------ Material for the task

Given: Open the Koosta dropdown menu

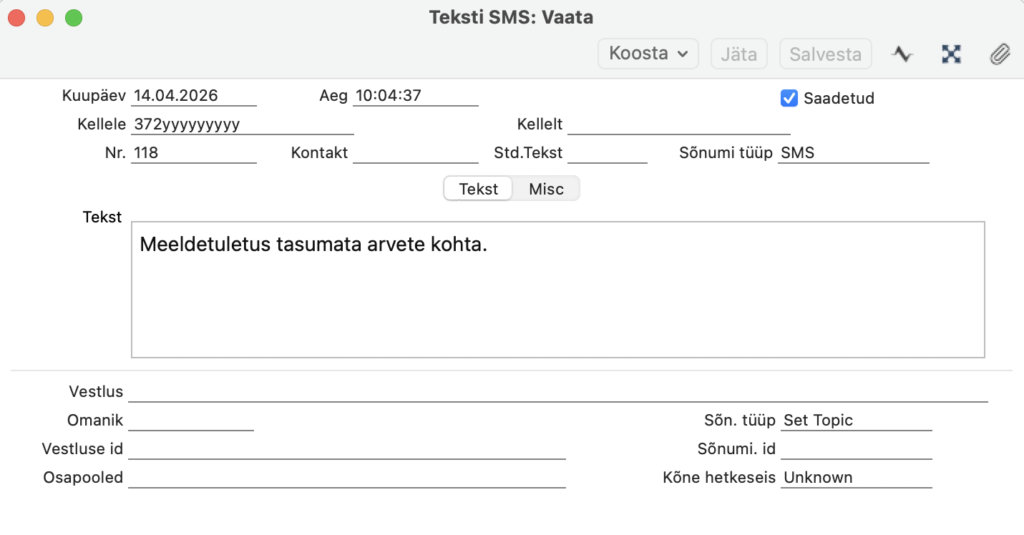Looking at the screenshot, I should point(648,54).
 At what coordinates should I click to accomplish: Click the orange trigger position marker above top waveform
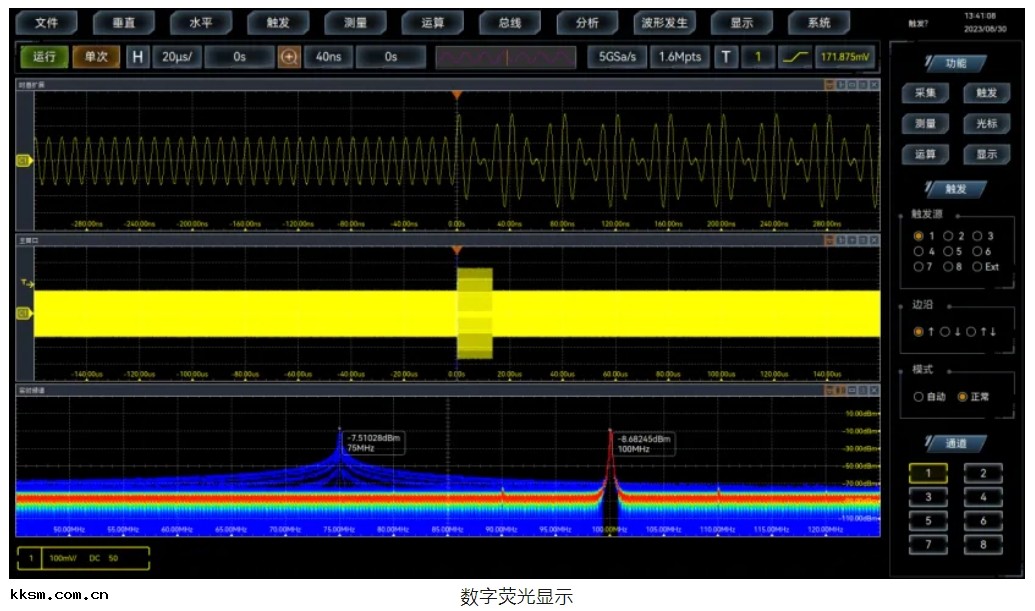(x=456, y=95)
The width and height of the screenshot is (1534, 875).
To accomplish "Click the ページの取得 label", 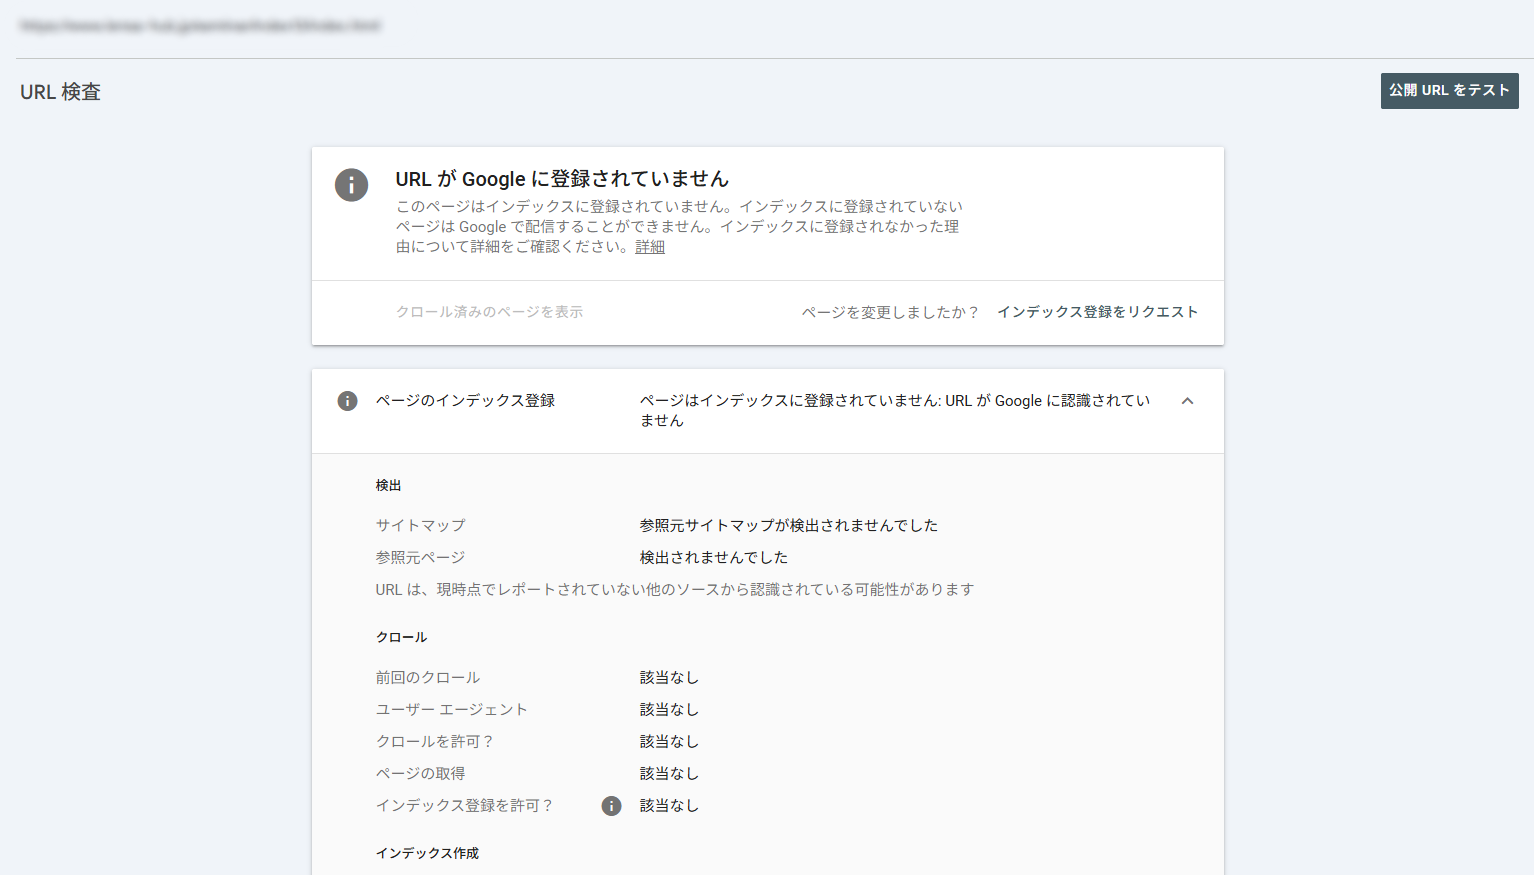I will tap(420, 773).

------------

### [Written task]
Please reproduce the material from its first line through the line holding "(x=456, y=95)", both included, and leave out the pictures.

### [Solution to the problem]
Given: Open the Koosta dropdown menu

Looking at the screenshot, I should point(648,54).
 At what coordinates should I click to accomplish: Click the orange trigger position marker above top waveform
(x=456, y=95)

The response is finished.